Лицо у бати большое, доброе, украшенное небольшой бородкой и очень спокойное.
Он и разговаривает всегда неторопливо, негромко и как-то очень запросто, без этого металлического лязга в голосе, который порой так бьет по нервам.
Вот, например, батя в присутствии Колесникова учит храбрости разведчика, недавно зачисленного в отряд.
«Ну как? Боялся вчера, в разведке-то?»
Парень мнется.
«Говори, не стесняйся! Разведчик обязан говорить командиру всю правду. Ну?»
Парень сконфуженно моргает белесыми ресницами.
«Было, батя, маленько».
«Правильно! Ты же нормальный человек. Не боятся только кретины, да и то, наверное, когда „под газом“. А нормальные приучаются преодолевать страх силой воли. И потом, мы же все заняты на войне, верно? Это тоже очень помогает. Ты, стало быть, преодолел свой страх волевым усилием. Я даже не заметил, что ты боялся…»
О! Спокойствие бати! О нем нужно бы писать военно-педагогические диссертации, а может быть, даже складывать песни.
Был бы батя рядом, все, наверное, пошло бы иначе.
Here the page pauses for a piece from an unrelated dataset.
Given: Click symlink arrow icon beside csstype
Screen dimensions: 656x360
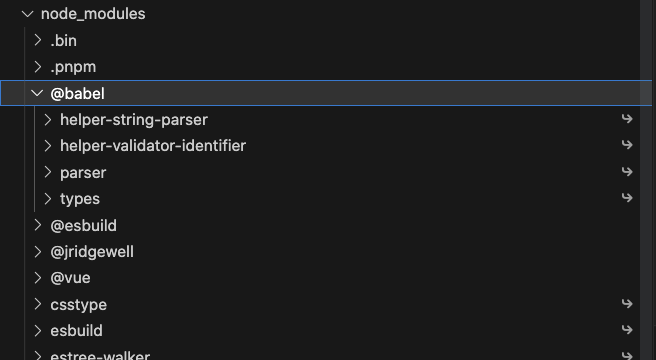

Уж он-то срезу бы нашелся, помог разобраться в этой пестрой карусели за стеной. Главное, подсказал бы, почему днем все цветы в саду выглядели глазастыми.
Колесникову снова представился сад, мелькающий, куда-то несущийся, с мириадами широко раскрытых, неподвижных, злых глаз, обращенных в его сторону. Сад был похож на развернутый надменно хвост павлина!
Но едва лишь вспомнился этот пугающий глазастый хвост, как сердце опять суматошно заметалось, заколотилось в груди…
Колесников сказал себе: «Спи! Не думай больше о саде! Думай о чем-нибудь другом, очень хорошем!»
И тогда он сделал то, что обычно запрещал себе делать. Он позвал на помощь Нину.
Ему почти сразу удалось увидеть себя с Ниной на берегу моря.
Как придирчивая покупательница в ювелирном магазине, она перебирает ракушки и разноцветные камешки. Лучшие откладывает в сторону, остальные струйкой пропускает между пальцами и, склонив набок кудрявую голову, прислушивается к их тихому звяканью-перестуку. Домой, в Москву, хочет увезти только самые красивые, самые звонкие!
А он разлегся рядом на сырой гальке и, закинув руки за голову, снисходительно объясняет подружке про Черное море.
Правда, сейчас оно не в лучшем своем виде — серое, неприветливое, февральское. Коренному крымчаку даже неловко перед приезжей за свое море. Приехала бы она сюда весной, или летом, или осенью!
Нина отрывается порой от ракушек и доверчиво взглядывает на своего спутника. Глаза у нее такие милые, оживленные, чуть косо поставленные!
Удивительно, до чего эти глаза, не умели лгать!